I’m hoping for any help! I am a registered social worker in the UK who is looking for a job in Singapore. I am struggling to get anywhere and even talk to anyone, let alone be shortlisted for any jobs.

I work with most client groups, other than the elderly. I have a real range of experience from counselling victims of crime, and online safety projects to child protection and adoption services. I have been applying for a variety of positions in education, charities and welfare services. 

Here on a social visit visa, I was hoping to be able to stay long term with my partner and not drift too far off my career path in the UK. I would normally do voluntary work when I have gaps between employment, or to get my foot in the door or even just understand more about an issue or organisation. From what I can tell, this is not possible on my current visa.

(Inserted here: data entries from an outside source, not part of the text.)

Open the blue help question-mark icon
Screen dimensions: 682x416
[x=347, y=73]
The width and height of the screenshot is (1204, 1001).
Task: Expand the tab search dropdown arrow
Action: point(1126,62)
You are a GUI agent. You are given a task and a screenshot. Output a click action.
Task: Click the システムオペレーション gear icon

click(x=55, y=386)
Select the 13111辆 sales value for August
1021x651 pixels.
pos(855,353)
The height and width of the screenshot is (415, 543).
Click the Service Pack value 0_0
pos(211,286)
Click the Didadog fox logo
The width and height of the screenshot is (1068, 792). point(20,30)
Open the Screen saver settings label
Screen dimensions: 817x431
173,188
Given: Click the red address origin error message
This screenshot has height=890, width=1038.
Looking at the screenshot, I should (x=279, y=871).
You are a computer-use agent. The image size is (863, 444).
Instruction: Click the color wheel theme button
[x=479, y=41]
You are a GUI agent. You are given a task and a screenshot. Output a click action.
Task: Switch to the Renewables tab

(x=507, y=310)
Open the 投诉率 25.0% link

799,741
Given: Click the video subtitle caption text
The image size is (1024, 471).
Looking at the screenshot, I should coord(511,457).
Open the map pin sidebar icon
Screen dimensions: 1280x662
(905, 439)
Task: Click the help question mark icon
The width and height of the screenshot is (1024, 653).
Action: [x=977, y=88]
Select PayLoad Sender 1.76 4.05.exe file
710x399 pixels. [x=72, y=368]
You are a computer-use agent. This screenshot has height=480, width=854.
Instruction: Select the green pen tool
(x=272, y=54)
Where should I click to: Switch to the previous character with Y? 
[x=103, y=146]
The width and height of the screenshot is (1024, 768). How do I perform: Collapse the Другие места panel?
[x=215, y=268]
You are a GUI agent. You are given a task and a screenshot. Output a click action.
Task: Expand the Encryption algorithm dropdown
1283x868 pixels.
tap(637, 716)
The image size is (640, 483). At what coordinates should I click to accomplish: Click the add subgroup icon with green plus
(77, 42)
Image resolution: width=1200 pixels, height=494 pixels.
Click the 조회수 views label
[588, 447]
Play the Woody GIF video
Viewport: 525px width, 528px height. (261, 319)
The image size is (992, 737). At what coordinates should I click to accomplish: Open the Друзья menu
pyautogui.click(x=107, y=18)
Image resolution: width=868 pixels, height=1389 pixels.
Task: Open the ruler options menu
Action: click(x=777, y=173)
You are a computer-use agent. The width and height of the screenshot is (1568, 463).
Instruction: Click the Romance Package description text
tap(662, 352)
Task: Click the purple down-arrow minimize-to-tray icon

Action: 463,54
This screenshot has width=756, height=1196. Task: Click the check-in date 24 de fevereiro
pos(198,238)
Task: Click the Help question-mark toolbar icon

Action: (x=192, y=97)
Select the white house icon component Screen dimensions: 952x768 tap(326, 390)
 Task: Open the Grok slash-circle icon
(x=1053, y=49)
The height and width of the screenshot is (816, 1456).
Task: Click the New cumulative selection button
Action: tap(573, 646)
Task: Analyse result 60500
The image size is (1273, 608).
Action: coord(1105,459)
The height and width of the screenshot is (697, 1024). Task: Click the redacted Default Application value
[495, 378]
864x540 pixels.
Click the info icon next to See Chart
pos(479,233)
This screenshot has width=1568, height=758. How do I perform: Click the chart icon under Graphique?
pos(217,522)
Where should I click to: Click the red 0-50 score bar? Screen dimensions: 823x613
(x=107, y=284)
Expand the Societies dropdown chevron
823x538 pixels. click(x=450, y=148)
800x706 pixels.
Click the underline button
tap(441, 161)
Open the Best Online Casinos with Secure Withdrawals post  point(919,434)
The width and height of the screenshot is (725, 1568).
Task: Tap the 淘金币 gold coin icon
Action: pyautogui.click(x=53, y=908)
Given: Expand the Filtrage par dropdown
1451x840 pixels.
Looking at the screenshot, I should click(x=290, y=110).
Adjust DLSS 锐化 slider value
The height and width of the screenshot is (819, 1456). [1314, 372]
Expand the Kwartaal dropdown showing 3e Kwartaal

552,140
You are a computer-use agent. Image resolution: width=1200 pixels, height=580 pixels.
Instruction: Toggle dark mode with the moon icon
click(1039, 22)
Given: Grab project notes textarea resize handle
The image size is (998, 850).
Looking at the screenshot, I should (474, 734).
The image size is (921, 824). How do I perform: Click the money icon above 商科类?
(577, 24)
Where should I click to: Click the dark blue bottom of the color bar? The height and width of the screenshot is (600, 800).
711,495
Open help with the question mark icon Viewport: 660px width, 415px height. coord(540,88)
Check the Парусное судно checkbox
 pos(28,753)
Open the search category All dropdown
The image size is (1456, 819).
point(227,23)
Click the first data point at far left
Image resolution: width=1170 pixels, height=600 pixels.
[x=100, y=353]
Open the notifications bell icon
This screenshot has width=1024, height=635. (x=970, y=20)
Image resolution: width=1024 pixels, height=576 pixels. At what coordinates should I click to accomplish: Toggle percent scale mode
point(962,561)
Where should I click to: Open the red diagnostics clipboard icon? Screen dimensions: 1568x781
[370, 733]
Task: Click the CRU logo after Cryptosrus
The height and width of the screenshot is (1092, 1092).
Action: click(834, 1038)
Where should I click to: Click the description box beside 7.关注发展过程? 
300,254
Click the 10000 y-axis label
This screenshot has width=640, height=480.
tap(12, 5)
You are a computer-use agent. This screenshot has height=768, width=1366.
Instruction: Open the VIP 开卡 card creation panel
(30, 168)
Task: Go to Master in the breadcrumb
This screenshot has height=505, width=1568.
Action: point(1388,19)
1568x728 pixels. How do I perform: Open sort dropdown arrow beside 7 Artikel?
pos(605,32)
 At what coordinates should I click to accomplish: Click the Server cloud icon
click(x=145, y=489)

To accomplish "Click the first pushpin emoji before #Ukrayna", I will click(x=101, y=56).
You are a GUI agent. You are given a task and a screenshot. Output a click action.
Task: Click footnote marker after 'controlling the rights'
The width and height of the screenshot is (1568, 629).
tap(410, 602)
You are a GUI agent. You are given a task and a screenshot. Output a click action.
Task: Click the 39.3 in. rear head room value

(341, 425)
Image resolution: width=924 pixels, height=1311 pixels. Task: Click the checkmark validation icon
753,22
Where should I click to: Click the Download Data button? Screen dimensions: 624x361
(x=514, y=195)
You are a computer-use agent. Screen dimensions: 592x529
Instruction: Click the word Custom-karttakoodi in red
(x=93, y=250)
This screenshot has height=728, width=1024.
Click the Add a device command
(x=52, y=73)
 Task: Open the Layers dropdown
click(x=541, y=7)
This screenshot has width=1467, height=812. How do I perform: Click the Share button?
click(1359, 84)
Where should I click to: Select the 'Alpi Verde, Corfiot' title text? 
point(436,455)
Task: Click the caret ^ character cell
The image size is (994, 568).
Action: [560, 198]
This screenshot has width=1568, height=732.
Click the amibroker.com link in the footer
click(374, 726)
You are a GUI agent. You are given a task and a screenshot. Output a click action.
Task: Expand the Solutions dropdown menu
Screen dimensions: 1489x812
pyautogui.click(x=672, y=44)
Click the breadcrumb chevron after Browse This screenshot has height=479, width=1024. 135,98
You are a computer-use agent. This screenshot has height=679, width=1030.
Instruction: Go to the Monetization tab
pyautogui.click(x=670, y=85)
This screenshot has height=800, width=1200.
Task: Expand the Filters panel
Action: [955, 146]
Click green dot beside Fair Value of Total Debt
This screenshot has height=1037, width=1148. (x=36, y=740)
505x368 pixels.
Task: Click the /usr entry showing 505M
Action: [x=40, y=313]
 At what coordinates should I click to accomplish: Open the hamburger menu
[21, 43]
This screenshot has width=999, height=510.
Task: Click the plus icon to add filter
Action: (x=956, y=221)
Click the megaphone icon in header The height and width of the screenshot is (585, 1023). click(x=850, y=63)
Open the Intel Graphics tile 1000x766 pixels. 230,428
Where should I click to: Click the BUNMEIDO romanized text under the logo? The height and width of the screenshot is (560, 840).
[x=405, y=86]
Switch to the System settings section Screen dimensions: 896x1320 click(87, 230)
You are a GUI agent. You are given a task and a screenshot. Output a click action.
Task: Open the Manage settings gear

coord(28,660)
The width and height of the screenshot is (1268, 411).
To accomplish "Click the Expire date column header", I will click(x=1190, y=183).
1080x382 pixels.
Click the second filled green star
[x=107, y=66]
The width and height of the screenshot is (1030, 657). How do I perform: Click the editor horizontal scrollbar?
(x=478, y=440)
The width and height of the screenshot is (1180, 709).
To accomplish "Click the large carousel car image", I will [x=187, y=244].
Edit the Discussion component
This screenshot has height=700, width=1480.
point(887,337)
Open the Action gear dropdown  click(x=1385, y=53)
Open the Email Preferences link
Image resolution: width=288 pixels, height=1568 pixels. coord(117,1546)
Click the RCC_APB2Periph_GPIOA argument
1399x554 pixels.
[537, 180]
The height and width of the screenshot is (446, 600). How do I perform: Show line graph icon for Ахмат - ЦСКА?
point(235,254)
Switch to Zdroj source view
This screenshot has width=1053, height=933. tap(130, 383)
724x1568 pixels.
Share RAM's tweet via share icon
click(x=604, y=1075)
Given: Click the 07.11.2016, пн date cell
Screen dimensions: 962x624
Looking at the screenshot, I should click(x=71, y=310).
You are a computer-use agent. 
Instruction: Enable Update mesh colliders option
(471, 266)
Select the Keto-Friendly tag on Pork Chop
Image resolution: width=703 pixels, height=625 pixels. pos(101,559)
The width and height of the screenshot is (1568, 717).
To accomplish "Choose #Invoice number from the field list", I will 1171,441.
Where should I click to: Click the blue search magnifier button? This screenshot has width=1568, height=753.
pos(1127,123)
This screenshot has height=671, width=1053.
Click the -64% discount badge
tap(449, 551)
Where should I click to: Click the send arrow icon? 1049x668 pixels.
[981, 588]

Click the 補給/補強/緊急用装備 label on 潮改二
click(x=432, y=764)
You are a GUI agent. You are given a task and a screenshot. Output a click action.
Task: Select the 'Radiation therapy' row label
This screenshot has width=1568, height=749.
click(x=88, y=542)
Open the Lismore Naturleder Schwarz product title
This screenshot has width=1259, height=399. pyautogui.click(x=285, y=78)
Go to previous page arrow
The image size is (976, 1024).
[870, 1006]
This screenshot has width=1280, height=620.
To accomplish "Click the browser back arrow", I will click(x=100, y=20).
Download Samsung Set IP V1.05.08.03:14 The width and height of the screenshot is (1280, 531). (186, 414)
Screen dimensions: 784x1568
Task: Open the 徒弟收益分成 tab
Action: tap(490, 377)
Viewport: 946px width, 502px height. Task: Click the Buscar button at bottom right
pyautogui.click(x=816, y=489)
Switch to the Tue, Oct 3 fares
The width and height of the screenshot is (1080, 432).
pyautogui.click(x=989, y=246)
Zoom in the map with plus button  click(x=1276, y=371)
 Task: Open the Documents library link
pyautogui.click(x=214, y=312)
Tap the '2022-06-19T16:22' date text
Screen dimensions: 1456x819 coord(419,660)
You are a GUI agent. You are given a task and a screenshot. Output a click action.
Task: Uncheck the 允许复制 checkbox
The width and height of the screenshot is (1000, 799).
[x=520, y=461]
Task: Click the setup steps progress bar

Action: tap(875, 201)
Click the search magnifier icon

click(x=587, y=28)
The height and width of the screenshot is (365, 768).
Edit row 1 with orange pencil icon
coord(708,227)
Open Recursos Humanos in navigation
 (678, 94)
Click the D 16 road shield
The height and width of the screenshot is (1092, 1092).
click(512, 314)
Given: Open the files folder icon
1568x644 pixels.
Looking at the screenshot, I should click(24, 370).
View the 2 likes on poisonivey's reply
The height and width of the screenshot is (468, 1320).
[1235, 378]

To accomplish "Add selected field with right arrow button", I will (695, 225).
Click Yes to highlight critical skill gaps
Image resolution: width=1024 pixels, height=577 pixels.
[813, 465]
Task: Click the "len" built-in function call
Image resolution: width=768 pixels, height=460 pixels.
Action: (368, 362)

If anyone has any experience, advice or knows of any opportunities within the ex-pat or Singaporean market, I would be very grateful. 

Thanks in advance. 

Sent from my SM-G900F using Tapatalk


----------



## Asian Spirit (Mar 1, 2010)

Sukik said:


> I’m hoping for any help! I am a registered social worker in the UK who is looking for a job in Singapore. I am struggling to get anywhere and even talk to anyone, let alone be shortlisted for any jobs.
> 
> I work with most client groups, other than the elderly. I have a real range of experience from counselling victims of crime, and online safety projects to child protection and adoption services. I have been applying for a variety of positions in education, charities and welfare services.
> 
> ...


Howdy and welcome,

The Singapore page is extremeily quiet at this time. Was thinking, since you are already there, you might visit with you embassy there in Singapore. They just might have some ideas for you in your search for employment.



Best Of Luck,

Jet Lag


----------



## foosing (Jan 27, 2017)

Perhaps you can contact the Singapore Association of Social Worker. Their link can be easily found on google !


----------